• **WHAT YOU WILL DO**:
All the entries that follow must be written out again exactly.

──────────────────────────────

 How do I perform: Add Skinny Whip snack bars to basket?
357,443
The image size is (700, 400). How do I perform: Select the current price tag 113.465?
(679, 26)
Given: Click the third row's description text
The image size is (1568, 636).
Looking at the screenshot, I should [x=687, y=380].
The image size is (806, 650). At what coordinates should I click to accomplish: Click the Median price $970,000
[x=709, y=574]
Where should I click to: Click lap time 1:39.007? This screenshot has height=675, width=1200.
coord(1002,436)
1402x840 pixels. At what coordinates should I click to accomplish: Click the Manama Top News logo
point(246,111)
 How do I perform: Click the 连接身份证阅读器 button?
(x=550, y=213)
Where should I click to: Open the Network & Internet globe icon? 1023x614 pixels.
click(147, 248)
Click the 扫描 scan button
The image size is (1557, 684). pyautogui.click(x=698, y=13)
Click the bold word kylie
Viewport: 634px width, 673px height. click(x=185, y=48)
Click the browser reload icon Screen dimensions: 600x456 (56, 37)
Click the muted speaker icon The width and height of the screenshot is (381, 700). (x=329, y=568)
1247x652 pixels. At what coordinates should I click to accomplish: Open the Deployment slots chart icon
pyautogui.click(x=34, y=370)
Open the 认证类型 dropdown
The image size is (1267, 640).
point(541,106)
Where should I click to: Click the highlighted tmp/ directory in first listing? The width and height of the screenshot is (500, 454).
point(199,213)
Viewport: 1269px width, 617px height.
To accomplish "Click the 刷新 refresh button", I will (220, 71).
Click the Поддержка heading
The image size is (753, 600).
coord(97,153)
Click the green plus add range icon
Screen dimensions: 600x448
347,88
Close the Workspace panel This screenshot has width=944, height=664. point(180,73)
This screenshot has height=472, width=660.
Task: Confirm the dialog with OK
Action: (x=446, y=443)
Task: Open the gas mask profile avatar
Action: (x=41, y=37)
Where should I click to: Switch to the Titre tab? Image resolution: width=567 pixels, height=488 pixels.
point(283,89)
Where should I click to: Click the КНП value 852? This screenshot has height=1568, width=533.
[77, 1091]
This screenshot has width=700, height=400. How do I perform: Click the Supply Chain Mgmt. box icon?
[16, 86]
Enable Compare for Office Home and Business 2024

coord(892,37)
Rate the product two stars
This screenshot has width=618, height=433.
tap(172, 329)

──────────────────────────────

• **ANSWER BELOW**:
 How do I perform: Add Skinny Whip snack bars to basket?
357,443
The image size is (700, 400). How do I perform: Select the current price tag 113.465?
(679, 26)
Given: Click the third row's description text
The image size is (1568, 636).
Looking at the screenshot, I should [x=687, y=380].
The image size is (806, 650). At what coordinates should I click to accomplish: Click the Median price $970,000
[x=709, y=574]
Where should I click to: Click lap time 1:39.007? This screenshot has height=675, width=1200.
coord(1002,436)
1402x840 pixels. At what coordinates should I click to accomplish: Click the Manama Top News logo
point(246,111)
 How do I perform: Click the 连接身份证阅读器 button?
(x=550, y=213)
Where should I click to: Open the Network & Internet globe icon? 1023x614 pixels.
click(147, 248)
Click the 扫描 scan button
The image size is (1557, 684). pyautogui.click(x=698, y=13)
Click the bold word kylie
Viewport: 634px width, 673px height. click(x=185, y=48)
Click the browser reload icon Screen dimensions: 600x456 (56, 37)
Click the muted speaker icon The width and height of the screenshot is (381, 700). (x=329, y=568)
1247x652 pixels. At what coordinates should I click to accomplish: Open the Deployment slots chart icon
pyautogui.click(x=34, y=370)
Open the 认证类型 dropdown
The image size is (1267, 640).
point(541,106)
Where should I click to: Click the highlighted tmp/ directory in first listing? The width and height of the screenshot is (500, 454).
point(199,213)
Viewport: 1269px width, 617px height.
To accomplish "Click the 刷新 refresh button", I will (220, 71).
Click the Поддержка heading
The image size is (753, 600).
coord(97,153)
Click the green plus add range icon
Screen dimensions: 600x448
347,88
Close the Workspace panel This screenshot has width=944, height=664. point(180,73)
This screenshot has height=472, width=660.
Task: Confirm the dialog with OK
Action: (x=446, y=443)
Task: Open the gas mask profile avatar
Action: (x=41, y=37)
Where should I click to: Switch to the Titre tab? Image resolution: width=567 pixels, height=488 pixels.
point(283,89)
Where should I click to: Click the КНП value 852? This screenshot has height=1568, width=533.
[77, 1091]
This screenshot has width=700, height=400. How do I perform: Click the Supply Chain Mgmt. box icon?
[16, 86]
Enable Compare for Office Home and Business 2024

coord(892,37)
Rate the product two stars
This screenshot has width=618, height=433.
tap(172, 329)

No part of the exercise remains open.